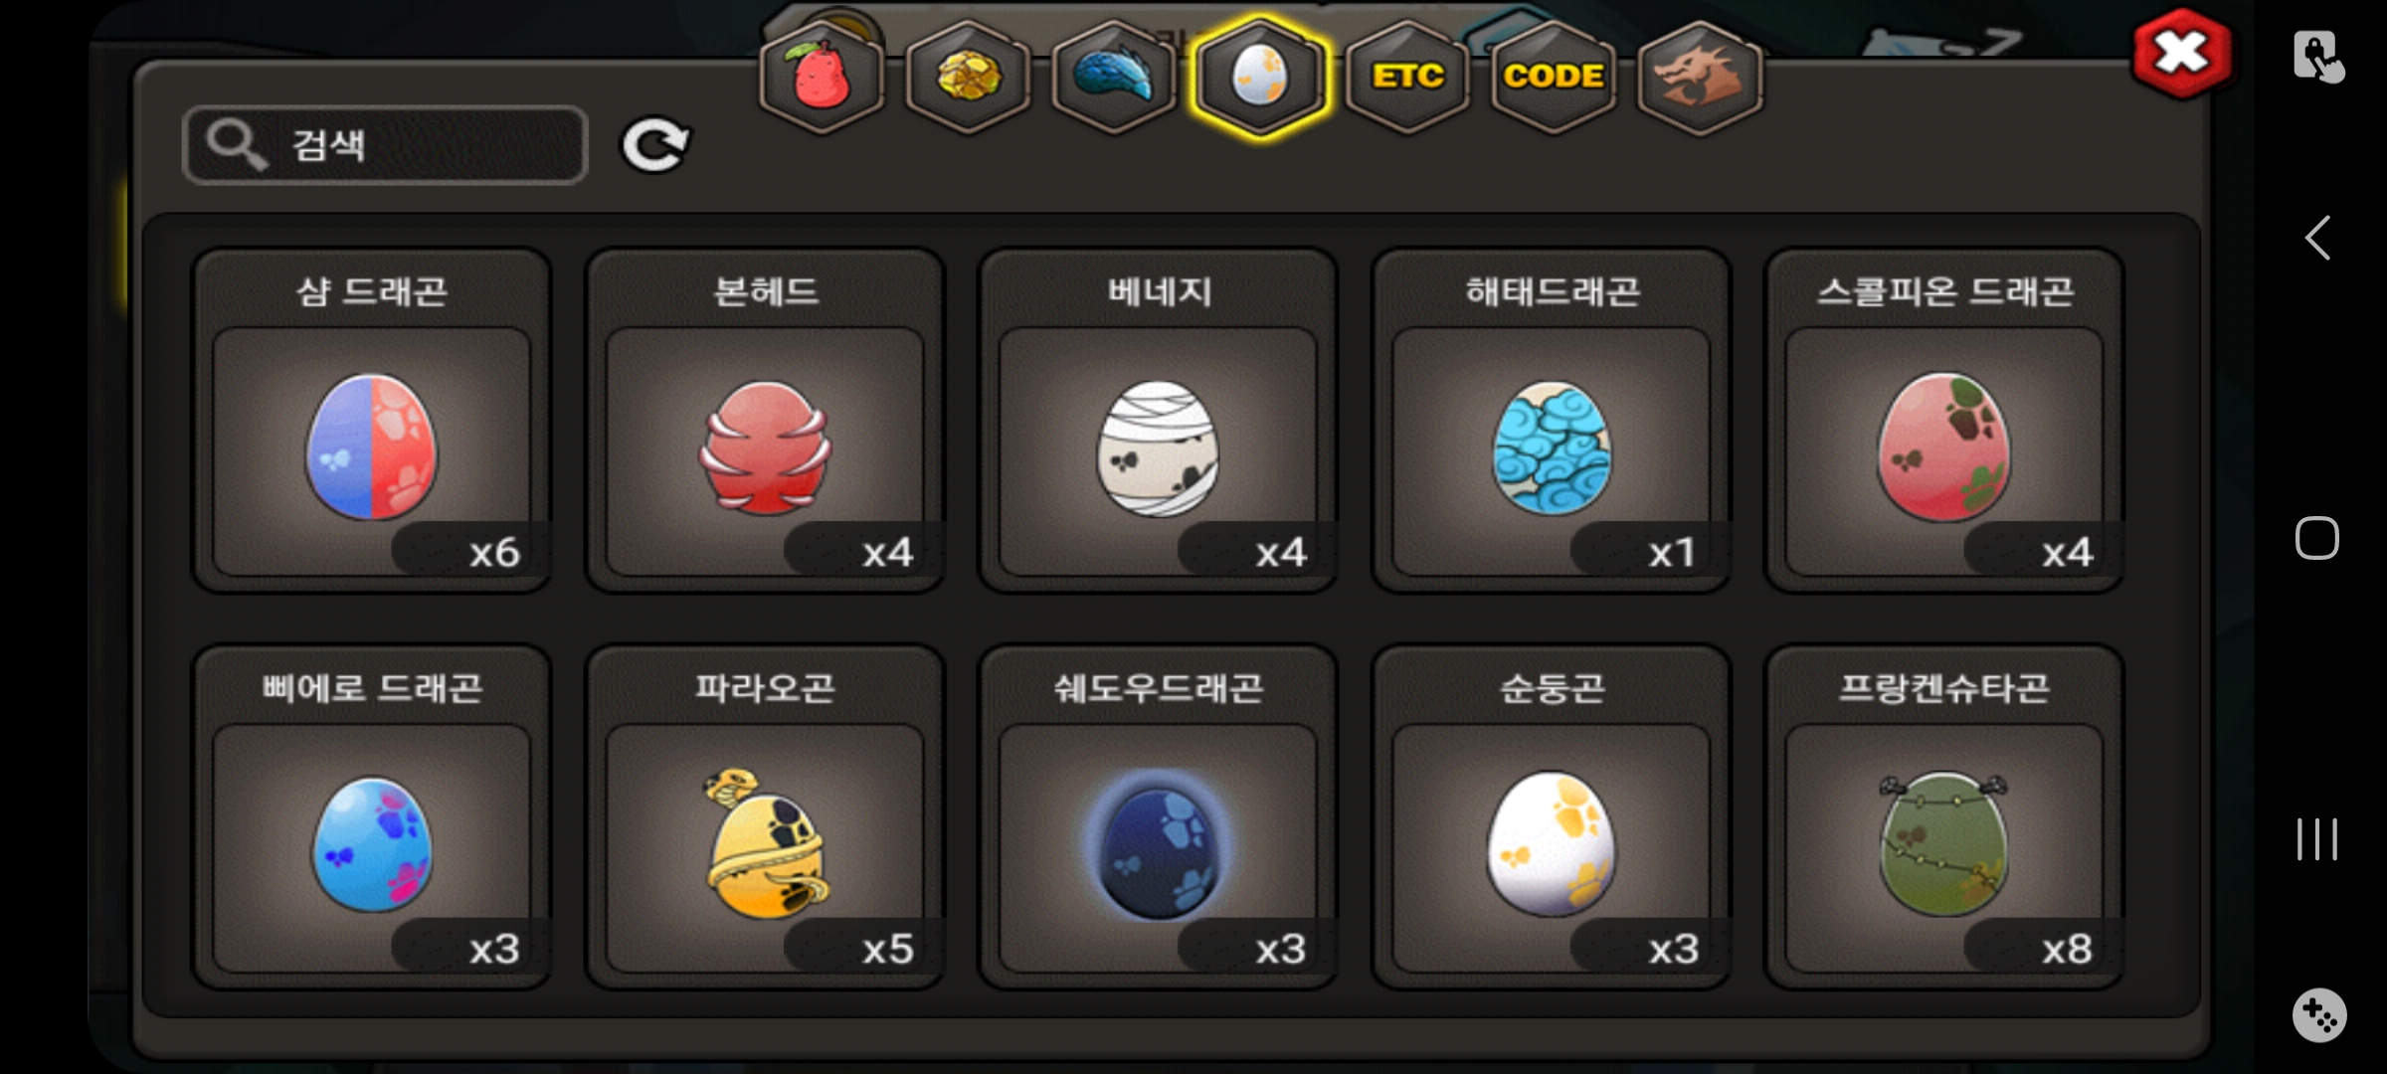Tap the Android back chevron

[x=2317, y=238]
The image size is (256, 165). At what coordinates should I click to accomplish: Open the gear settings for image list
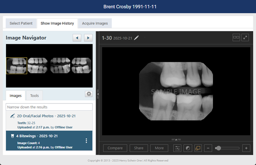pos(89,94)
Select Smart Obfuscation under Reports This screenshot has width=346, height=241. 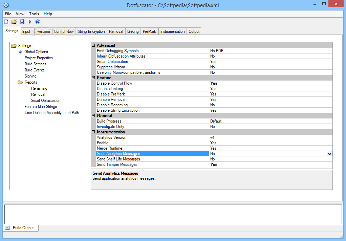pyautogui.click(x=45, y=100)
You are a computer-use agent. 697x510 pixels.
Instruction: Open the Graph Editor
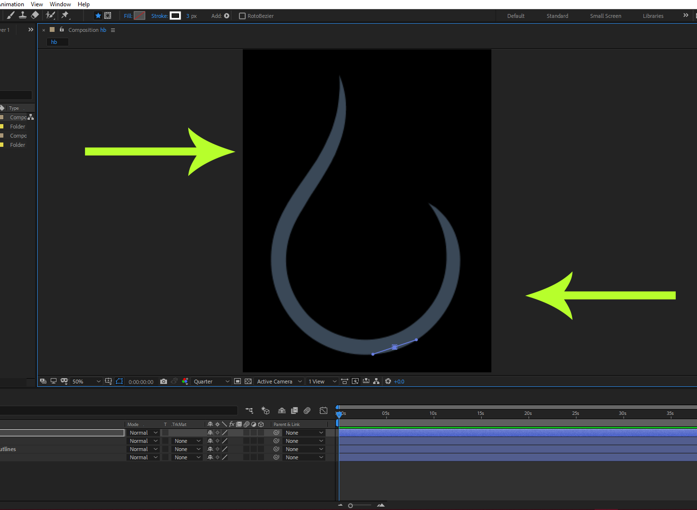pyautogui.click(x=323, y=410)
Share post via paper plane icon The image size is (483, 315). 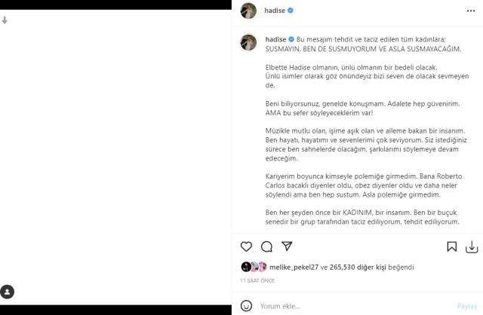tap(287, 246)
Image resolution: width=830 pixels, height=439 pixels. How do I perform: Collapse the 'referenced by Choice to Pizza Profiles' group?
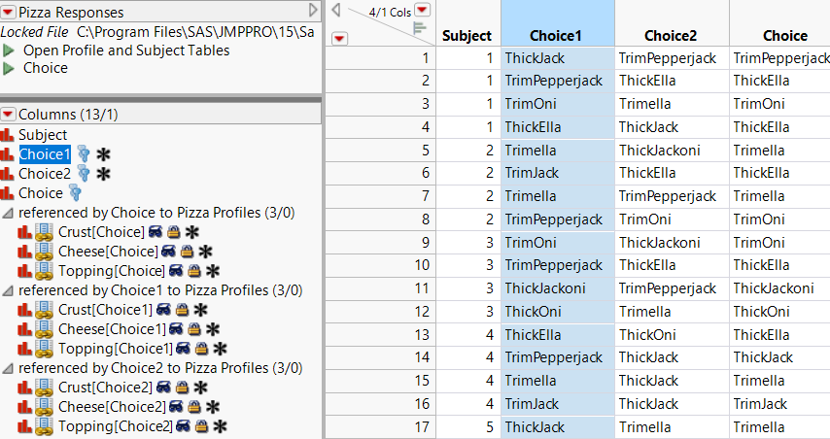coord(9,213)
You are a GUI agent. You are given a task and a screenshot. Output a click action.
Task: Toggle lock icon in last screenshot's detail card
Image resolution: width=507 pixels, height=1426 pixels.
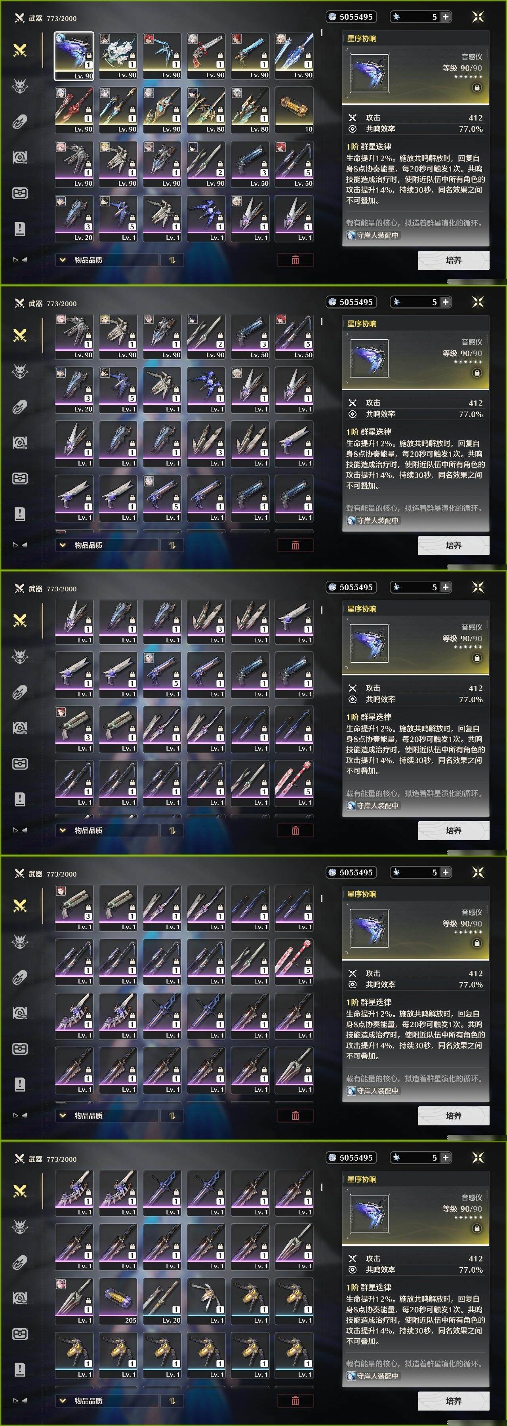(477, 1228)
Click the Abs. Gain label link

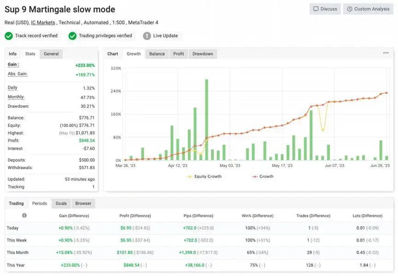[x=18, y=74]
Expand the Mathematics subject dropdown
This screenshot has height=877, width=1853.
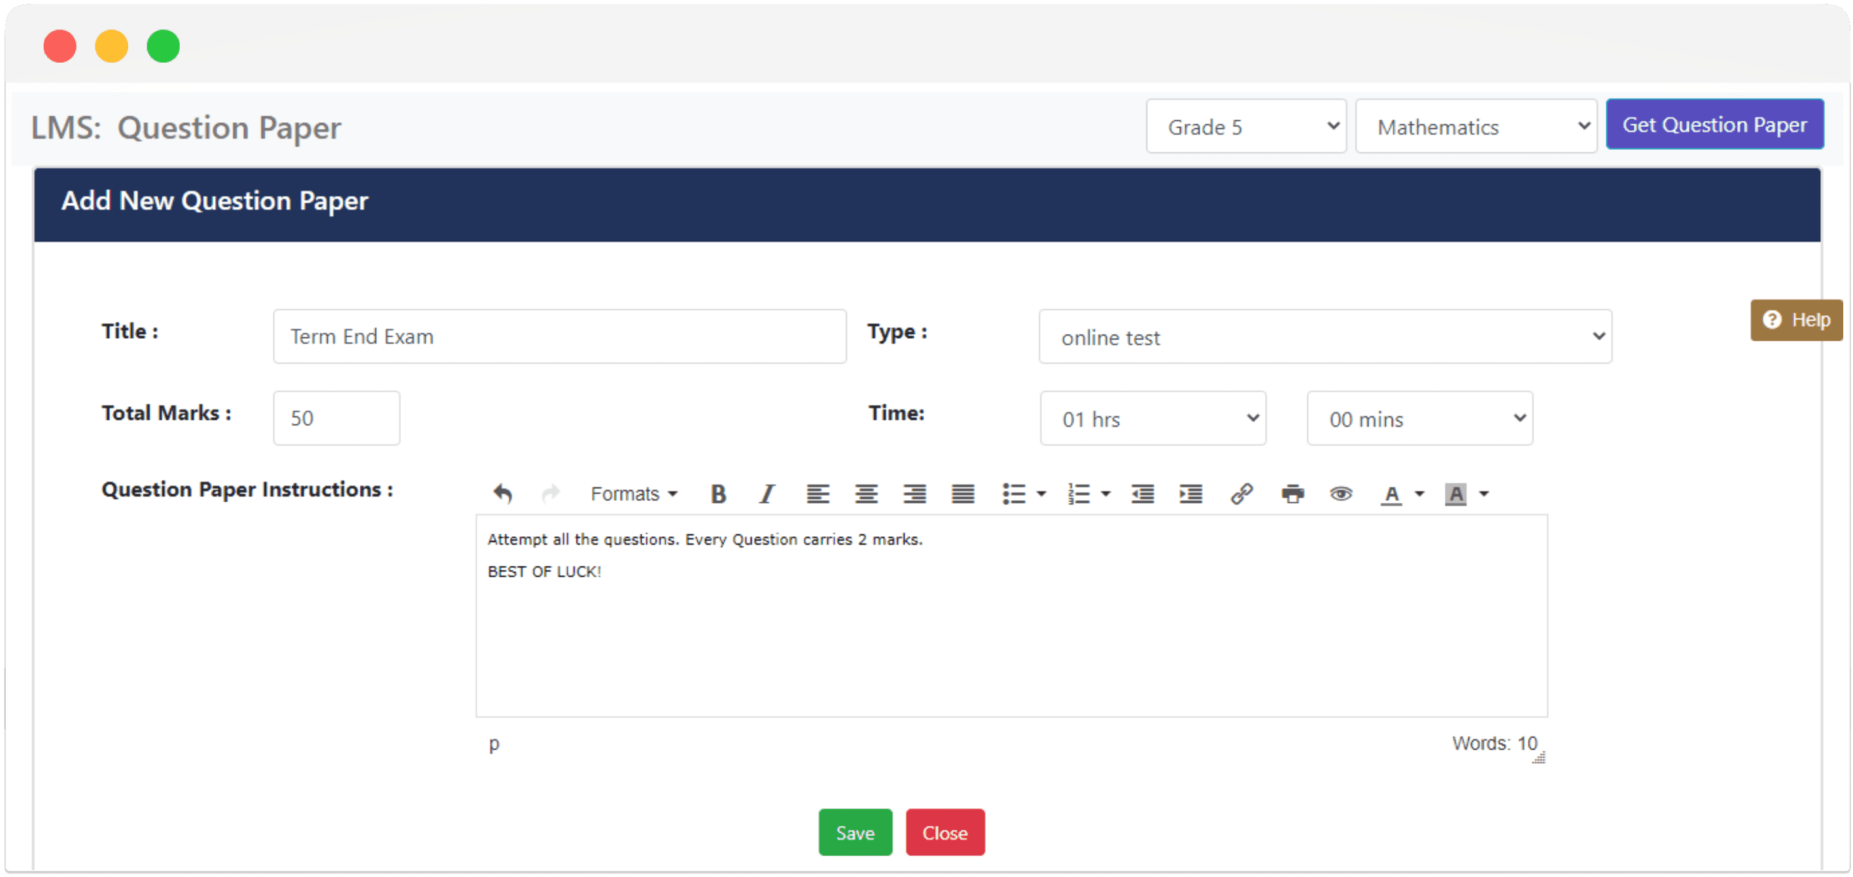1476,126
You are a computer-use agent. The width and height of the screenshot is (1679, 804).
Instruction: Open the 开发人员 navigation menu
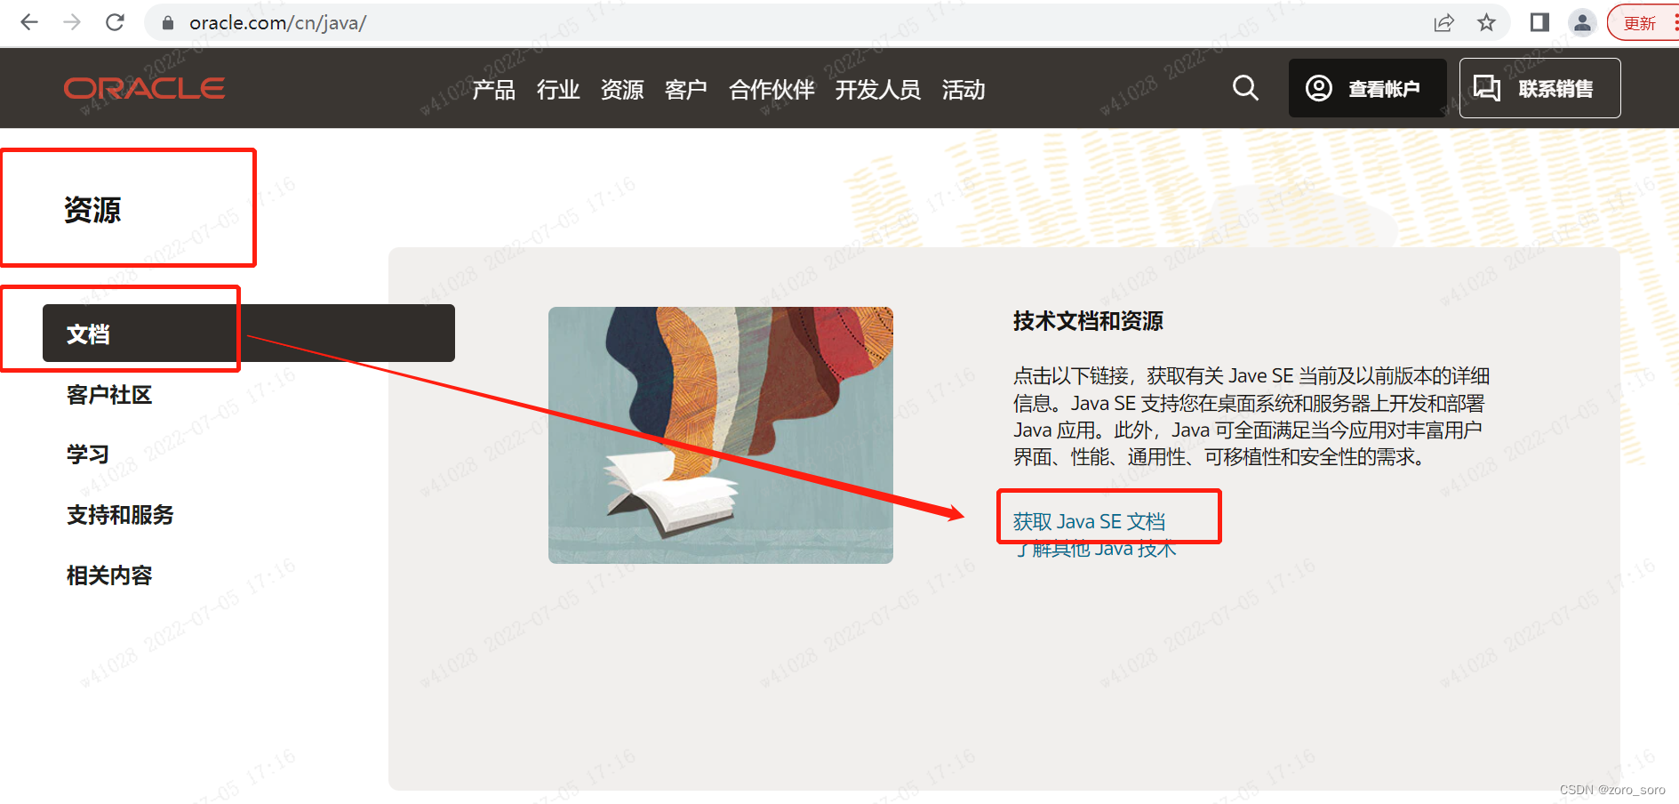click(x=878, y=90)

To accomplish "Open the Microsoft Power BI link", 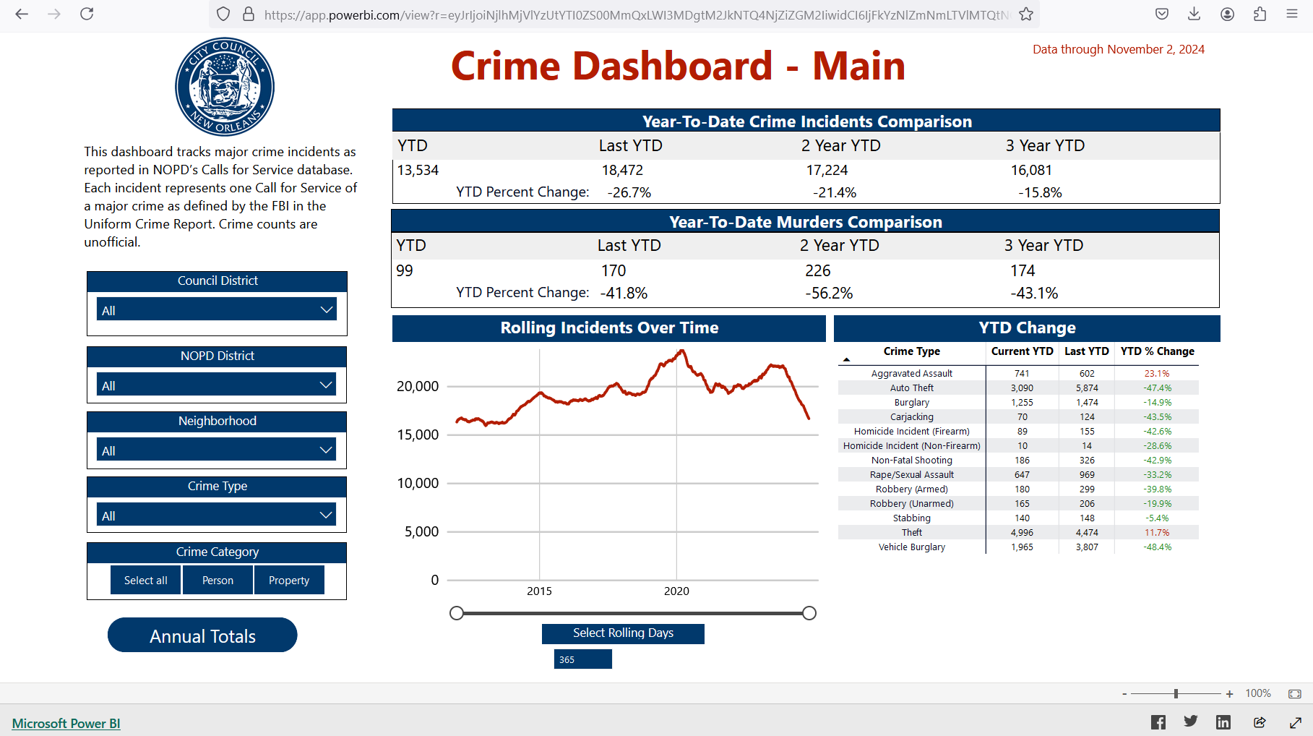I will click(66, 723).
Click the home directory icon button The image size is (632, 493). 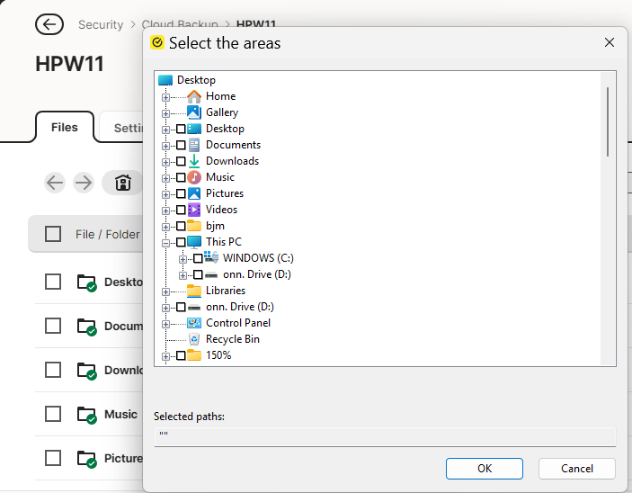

• [What the task requires] Find the string "agent" in the data. Report each line it appears in.

• [Result of this task]
You are a computer-use agent. 697x510 pixels.
You are a GUI agent. You are given a task and a screenshot. Output a click action.
You are a computer-use agent. The width and height of the screenshot is (1679, 804).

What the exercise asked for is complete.